Rules for bringing liquids on planes

Photo Credit: Paul Johnson

The issue of liquids on planes has become somewhat of a sticky subject in the travel industry over the past decade. No longer can travelers bring water bottles through security, allowing vendors closer to the departure gate to drive up the prices of their goods. Nursing mothers must study a strict set of rules in order to prevent their baby’s food from being tossed in the trash bin while they get checked by TSA. We understand the intention and caution needed when dealing with aerial security, and we’re certainly not implicating that such actions are wrong. We’re simply bringing to light an issue that many travelling people think about when planning their trips.

So what exactly is the deal with liquids on planes?? Can we bring in our carry on or not?? Let’s take a closer look at the details.

No liquids are allowed in bottles larger than 3.5 oz. They will probably take the flask away from you at the Security Checkpoint, or else make you pour out the contents. It is not really worth the risk. If you do get it aboard the plane, and a flight attendant sees you drinking from it, this might cause some problems, and you do not need those.

Airlines generally have rules that only flight attendants are allowed to serve alcohol. This is probably to ensure that passengers don’t get plastered and unruly, and most likely because they want to “sell” drinks to you, while you’re on the plane.

For several years now, travelers have been strictly limited as to the liquids they can bring on an airplane with them, but there are exceptions for formula, baby food, and certain medications.

The TSA even went through the trouble of addressing the public’s concern with a short clip explaining the “Why” behind liquid restrictions.
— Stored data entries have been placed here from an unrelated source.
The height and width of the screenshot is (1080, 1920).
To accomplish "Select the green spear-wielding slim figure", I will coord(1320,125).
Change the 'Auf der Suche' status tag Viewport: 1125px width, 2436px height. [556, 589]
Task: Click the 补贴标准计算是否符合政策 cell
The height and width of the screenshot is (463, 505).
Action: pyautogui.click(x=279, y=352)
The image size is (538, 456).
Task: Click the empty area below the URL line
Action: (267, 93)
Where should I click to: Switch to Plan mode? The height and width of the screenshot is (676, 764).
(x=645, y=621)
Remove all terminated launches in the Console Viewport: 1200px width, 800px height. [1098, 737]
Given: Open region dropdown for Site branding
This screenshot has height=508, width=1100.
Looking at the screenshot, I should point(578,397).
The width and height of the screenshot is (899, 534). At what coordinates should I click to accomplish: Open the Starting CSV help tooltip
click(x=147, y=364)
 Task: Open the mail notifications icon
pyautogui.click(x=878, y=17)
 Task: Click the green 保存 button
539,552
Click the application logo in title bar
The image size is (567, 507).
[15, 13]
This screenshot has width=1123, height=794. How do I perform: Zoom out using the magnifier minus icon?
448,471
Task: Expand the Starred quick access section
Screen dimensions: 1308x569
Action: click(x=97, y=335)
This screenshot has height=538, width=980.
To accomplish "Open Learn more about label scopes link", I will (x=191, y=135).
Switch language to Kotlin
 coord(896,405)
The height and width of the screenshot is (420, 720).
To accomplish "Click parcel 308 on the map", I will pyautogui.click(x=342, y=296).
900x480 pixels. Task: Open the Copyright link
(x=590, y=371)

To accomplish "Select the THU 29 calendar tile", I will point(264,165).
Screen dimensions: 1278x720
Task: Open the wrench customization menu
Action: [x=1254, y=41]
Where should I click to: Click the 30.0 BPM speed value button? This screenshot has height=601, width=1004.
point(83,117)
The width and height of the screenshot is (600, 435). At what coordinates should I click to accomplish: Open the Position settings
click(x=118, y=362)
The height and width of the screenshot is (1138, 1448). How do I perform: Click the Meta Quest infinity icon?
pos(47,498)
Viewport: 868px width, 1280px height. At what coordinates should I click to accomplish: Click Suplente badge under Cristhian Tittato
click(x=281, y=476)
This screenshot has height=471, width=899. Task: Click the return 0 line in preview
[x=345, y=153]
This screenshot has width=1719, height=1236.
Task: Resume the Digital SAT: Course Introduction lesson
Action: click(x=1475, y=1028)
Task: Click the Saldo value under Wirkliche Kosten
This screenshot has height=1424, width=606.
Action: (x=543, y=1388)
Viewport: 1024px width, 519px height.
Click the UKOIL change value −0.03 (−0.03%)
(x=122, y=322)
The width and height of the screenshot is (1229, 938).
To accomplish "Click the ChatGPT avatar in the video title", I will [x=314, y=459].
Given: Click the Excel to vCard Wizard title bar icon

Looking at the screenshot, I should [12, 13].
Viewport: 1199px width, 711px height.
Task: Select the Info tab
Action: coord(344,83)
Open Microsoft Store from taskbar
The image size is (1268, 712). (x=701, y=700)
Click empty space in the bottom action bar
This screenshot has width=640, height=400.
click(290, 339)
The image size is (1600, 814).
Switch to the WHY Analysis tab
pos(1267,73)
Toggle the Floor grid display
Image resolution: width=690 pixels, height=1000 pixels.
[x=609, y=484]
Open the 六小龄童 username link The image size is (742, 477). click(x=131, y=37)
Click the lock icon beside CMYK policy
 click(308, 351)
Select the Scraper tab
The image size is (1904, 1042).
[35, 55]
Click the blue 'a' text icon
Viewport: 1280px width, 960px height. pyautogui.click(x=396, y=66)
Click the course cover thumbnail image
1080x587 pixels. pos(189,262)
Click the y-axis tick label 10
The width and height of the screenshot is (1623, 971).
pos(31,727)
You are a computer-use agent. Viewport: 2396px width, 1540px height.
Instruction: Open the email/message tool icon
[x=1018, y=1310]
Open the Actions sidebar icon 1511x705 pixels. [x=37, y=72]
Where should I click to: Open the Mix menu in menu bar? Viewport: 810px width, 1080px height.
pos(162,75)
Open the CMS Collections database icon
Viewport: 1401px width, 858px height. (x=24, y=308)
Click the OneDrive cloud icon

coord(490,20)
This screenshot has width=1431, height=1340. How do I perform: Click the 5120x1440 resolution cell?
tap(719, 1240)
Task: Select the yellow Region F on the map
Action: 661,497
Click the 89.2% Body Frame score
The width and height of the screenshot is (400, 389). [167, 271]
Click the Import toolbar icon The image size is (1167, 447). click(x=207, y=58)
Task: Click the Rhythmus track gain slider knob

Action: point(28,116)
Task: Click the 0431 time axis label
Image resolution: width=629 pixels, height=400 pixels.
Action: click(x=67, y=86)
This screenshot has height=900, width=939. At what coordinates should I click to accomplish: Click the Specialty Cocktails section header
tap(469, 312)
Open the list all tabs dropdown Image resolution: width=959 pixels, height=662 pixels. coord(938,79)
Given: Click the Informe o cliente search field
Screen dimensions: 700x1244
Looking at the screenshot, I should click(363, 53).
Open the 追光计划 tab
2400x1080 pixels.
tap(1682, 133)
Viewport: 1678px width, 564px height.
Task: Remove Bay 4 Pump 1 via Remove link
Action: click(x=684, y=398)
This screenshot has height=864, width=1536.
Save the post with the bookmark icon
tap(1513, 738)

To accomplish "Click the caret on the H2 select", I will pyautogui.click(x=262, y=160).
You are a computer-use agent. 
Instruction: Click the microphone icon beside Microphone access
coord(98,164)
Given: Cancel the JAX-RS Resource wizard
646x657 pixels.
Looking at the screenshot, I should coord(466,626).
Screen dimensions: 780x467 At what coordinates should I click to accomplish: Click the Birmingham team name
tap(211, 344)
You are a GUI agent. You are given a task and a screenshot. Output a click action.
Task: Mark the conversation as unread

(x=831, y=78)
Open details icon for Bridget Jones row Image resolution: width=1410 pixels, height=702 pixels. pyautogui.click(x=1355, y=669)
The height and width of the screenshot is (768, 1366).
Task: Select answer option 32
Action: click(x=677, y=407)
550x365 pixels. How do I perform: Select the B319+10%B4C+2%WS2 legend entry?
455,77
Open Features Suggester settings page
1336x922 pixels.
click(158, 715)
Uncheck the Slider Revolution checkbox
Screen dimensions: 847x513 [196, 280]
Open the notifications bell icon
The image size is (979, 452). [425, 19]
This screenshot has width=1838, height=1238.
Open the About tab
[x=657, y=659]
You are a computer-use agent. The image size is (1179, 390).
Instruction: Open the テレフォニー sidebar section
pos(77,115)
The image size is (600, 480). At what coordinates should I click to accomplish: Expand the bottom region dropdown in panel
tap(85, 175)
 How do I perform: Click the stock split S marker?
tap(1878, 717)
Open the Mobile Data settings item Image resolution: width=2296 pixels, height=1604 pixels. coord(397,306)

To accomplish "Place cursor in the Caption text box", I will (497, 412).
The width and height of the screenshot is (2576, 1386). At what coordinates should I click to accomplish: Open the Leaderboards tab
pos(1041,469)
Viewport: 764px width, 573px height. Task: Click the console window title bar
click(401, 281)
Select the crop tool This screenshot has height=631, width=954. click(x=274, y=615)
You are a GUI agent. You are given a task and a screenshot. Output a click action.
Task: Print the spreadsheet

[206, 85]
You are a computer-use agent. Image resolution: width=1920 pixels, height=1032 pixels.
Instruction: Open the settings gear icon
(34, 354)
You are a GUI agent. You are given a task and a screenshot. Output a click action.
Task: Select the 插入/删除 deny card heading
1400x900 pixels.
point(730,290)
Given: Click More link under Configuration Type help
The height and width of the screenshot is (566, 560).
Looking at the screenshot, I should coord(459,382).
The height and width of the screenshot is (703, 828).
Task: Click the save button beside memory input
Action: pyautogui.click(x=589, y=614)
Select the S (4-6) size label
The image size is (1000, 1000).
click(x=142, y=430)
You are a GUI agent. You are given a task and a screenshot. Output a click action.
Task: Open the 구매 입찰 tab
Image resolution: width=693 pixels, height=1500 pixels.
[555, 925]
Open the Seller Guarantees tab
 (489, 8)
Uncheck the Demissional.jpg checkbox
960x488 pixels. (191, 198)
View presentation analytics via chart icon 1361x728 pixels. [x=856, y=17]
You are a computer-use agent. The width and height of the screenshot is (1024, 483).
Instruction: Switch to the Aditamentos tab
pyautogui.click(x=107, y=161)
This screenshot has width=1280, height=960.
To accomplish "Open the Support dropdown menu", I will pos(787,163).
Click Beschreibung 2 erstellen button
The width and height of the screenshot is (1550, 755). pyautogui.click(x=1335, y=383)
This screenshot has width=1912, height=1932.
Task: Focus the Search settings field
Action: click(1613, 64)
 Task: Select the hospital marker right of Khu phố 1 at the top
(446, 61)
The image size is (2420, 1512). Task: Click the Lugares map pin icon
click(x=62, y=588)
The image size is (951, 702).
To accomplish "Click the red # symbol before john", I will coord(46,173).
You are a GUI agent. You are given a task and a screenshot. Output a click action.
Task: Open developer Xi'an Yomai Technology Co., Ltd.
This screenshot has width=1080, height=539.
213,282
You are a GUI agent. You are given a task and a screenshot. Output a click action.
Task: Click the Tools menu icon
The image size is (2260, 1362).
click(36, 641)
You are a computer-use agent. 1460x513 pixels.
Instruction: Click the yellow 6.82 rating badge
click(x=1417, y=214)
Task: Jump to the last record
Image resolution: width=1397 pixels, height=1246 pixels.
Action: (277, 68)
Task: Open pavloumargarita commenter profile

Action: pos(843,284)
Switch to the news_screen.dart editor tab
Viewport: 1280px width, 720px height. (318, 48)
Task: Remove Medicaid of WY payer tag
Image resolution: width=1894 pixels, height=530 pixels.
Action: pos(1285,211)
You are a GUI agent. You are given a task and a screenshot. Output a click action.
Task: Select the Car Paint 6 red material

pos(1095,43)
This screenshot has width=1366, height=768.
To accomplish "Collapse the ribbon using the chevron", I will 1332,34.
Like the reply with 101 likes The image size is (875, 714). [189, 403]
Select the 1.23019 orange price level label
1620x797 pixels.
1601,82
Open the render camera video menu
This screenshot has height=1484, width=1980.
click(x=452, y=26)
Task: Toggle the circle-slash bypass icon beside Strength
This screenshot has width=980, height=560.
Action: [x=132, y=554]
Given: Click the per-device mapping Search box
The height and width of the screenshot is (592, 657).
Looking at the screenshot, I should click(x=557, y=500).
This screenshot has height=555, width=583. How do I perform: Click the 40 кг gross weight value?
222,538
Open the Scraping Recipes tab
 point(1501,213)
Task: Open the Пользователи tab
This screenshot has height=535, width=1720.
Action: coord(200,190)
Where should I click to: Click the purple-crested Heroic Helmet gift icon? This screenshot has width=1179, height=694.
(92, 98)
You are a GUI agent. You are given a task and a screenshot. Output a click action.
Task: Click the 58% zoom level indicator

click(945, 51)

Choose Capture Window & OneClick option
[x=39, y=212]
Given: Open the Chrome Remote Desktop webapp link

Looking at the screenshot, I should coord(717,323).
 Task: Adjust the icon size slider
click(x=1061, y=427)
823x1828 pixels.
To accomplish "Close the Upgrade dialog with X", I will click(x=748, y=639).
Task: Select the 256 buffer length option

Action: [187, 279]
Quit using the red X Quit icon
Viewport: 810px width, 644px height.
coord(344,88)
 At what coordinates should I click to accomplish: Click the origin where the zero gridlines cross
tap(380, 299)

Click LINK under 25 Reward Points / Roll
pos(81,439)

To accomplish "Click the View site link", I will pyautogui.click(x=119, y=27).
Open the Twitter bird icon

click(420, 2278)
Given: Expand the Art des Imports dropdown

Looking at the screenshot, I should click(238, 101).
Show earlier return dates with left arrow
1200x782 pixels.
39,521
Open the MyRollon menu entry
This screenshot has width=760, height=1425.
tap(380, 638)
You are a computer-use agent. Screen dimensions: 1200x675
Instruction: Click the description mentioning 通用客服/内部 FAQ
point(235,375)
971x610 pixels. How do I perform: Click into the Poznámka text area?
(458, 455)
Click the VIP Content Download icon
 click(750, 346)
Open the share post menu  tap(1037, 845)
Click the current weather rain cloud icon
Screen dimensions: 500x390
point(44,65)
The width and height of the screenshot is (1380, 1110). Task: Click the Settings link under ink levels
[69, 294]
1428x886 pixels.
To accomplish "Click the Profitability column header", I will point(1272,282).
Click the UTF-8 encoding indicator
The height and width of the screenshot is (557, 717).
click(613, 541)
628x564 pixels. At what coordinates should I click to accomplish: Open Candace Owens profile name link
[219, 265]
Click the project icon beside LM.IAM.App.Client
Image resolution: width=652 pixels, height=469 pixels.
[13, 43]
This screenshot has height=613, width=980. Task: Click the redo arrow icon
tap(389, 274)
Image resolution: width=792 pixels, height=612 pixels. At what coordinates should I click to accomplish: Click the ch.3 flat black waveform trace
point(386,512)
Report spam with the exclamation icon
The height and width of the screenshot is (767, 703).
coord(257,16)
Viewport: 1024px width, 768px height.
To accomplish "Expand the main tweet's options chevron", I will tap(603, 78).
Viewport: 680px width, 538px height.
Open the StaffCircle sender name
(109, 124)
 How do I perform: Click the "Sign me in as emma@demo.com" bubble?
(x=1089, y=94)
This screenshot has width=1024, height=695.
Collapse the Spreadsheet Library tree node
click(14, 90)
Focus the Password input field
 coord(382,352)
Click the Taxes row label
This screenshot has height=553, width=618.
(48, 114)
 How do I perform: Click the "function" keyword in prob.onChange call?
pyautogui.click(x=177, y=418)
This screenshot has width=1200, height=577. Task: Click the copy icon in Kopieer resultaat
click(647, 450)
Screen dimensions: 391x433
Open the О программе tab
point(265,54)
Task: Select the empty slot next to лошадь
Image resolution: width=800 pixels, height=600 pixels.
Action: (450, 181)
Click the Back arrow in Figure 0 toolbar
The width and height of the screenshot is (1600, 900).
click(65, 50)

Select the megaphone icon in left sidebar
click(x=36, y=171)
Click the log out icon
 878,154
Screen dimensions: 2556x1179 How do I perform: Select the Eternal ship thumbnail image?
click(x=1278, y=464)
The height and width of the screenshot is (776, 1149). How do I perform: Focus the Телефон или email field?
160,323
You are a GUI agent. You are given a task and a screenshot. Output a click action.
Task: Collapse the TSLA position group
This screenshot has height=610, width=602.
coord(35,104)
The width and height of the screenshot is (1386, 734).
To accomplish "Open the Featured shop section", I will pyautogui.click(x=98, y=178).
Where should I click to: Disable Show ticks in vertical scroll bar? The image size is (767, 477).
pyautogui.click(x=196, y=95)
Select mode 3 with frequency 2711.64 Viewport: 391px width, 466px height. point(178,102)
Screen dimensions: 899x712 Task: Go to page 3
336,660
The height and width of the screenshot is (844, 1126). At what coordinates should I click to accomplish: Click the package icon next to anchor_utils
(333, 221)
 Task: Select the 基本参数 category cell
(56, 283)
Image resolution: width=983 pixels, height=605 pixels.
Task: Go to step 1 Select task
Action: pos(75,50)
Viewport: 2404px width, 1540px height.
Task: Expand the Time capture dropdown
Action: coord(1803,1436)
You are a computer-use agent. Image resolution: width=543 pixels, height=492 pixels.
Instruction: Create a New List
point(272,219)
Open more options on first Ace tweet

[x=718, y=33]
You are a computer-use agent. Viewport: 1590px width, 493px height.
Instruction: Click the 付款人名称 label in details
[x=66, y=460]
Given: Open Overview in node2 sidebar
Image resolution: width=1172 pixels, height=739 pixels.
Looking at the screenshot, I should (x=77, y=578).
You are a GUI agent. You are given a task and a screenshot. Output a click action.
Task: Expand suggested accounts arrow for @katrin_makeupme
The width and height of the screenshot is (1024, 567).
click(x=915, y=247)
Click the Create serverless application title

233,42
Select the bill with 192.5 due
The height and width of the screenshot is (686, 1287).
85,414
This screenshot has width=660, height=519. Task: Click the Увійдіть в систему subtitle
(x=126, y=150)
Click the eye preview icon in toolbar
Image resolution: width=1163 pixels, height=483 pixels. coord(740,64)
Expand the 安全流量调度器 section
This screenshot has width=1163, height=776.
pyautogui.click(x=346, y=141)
Liquids in a plastic bag for plane travel

Photo Credit: Jack Kennard

In a nutshell the rules state that; no liquids (gels, creams, or even jams, honey, or salsa) can be brought through the security gate. If you’re carrying a water bottle, you’ll most likely have to throw away the water. You can take toiletry items, but only in 3-oz. sizes, all packed in one clear quart-sized zip-lock type bag.

When flying, it is not worth taking the chance, of creating problems with nosey people, neurotic flight attendants, or representatives of TSA, Homeland Security, or any other authority figure.

If you are going somewhere, and once there, you want to be able to carry a flask, then pack it (empty) in your suitcase. Fill it once you arrive in your destination city. When in doubt, check with the laws where you are, or where you’re going. This blog posting is for entertainment purposes.